Windfall of prescription drug turn-ins expected
Federal drug agents arrive on Saturday to collect a bounty of unwanted prescription drugs. Peters police have already filled 10 boxes and expect they could double that amount this week.
“It's scary,” said police Chief Harry Fruecht. “There is so much of this stuff out there. You'd think at some point, it would start going down.”
Since Peters police participated in the Drug Enforcement Agency's first National Prescription Drug Take-Back Day in 2010, they have continued to see people drop off record numbers of prescription drugs. At the last national collection day in April, Peters and five other law enforcement agencies around Washington County submitted 965 pounds of prescription drugs to the DEA.
The DEA collected 371 tons of prescription medications during that round from nearly 5,900 locations nationwide, manned by more than 4,300 law enforcement agencies.
The seventh national collection is Saturday. Donations are anonymous and what is dropped off is not catalogued, Fruecht said.
“I don't care what it is,” he said. “Just get it out of your medicine cabinet.”
Shortly after the first national collection, Fruecht had an old mailbox-style evidence collection box installed in his department's lobby. Recently, he replaced it with a prescription-drug drop-box supplied by the National Association of Drug Diversion Investigators in Lutherville, Md.
“I looked around to find a way for residents to drop drugs off all the time,” Fruecht said. “People just don't know what to do with this stuff.”
District Attorney Gene Vittone recently used grant money to order drop-off boxes for 16 other police departments in Washington County.
“Peters Township has had tremendous success with their program,” Vittone said. “Drug abuse is a major problem, and it starts with what is inside medicine cabinets.”
A 2011 survey found that twice as many Americans regularly abused prescribed medicines as those who used cocaine, hallucinogens, heroin and inhalants combined. More than seven in 10 who abused prescription drugs said they got them through friends and family members.

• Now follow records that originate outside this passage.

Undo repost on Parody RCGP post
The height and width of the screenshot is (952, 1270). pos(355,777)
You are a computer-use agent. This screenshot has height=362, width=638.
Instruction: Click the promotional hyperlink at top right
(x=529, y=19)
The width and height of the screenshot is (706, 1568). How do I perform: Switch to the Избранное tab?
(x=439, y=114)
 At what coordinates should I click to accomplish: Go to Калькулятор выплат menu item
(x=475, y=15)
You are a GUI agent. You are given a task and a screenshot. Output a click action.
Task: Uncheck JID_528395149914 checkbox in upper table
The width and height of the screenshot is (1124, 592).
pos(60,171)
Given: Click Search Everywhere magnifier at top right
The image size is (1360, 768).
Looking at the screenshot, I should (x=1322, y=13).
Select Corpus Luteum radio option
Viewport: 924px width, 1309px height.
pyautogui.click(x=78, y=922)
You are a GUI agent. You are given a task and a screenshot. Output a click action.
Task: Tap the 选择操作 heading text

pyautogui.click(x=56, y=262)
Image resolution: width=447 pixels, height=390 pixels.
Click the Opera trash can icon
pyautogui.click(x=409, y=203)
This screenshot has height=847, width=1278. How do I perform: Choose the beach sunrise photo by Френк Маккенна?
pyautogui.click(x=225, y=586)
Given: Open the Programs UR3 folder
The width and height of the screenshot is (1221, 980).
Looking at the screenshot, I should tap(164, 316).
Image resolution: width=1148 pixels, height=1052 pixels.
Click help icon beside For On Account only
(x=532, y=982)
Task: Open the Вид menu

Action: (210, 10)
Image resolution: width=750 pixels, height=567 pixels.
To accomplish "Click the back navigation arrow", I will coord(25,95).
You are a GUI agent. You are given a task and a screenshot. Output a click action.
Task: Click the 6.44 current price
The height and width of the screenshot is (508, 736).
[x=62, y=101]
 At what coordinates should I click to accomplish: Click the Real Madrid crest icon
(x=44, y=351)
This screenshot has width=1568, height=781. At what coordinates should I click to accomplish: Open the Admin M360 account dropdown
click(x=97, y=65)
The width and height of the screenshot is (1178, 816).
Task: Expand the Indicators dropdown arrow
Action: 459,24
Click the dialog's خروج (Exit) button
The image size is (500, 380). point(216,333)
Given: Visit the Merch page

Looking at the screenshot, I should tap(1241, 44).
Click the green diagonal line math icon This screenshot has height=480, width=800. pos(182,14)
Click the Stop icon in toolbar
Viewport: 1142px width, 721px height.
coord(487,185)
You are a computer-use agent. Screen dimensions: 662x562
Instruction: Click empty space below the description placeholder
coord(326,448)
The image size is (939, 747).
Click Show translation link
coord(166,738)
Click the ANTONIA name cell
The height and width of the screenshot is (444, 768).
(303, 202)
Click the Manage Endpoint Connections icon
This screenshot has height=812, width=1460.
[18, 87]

Pennsylvania ranked 14th in the nation in its rate of drug overdose deaths, with 15.3 per 100,000 residents, a study this month from the Trust for America's Health found. Most of those deaths involved prescription drugs, and the rate spiked 89 percent since 1999, the study stated.
Though the FDA maintains that certain prescription drugs are safe to be flushed down the toilet, including fentanyl, oxycodone and other narcotic painkillers, Pennsylvania American Water urges people to participate in the national prescription drug collection and other take-back events.
“They prevent pharmaceutical products from being flushed down the toilet or thrown in the trash,” said Paul Zielinski, senior director of water quality and environmental compliance for the state's largest water utility. “Both of those options pose potential hazards to our environment.”